Work to complete: In the material below, find every line containing the string "button" and return it.

Data under study:
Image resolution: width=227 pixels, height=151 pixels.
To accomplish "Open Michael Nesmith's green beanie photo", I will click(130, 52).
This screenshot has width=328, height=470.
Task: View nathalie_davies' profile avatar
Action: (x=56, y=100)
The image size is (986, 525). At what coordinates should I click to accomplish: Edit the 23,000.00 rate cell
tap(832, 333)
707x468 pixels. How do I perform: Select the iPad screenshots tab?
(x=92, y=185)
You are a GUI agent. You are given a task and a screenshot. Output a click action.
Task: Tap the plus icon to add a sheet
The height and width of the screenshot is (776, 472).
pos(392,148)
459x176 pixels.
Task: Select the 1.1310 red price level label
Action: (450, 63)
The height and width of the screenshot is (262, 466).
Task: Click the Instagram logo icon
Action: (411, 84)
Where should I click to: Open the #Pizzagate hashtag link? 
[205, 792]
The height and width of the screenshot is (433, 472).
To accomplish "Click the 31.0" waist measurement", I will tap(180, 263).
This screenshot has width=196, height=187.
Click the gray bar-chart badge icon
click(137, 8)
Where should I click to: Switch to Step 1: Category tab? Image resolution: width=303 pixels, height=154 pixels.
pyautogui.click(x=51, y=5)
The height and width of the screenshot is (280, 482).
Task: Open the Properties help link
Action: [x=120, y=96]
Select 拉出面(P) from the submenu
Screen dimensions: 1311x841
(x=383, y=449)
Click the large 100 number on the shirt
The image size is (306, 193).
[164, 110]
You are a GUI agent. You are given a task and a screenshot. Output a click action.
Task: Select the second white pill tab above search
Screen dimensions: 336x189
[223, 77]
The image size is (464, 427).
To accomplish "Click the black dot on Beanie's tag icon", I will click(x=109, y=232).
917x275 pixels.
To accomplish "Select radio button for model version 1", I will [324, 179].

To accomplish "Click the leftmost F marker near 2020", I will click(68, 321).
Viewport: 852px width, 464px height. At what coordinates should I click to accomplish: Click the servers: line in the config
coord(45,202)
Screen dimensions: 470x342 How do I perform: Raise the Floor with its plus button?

Response:
To accomplish "Select radio button for model version 1", I will [324, 179].
Screen dimensions: 470x342 How do I perform: Raise the Floor with its plus button?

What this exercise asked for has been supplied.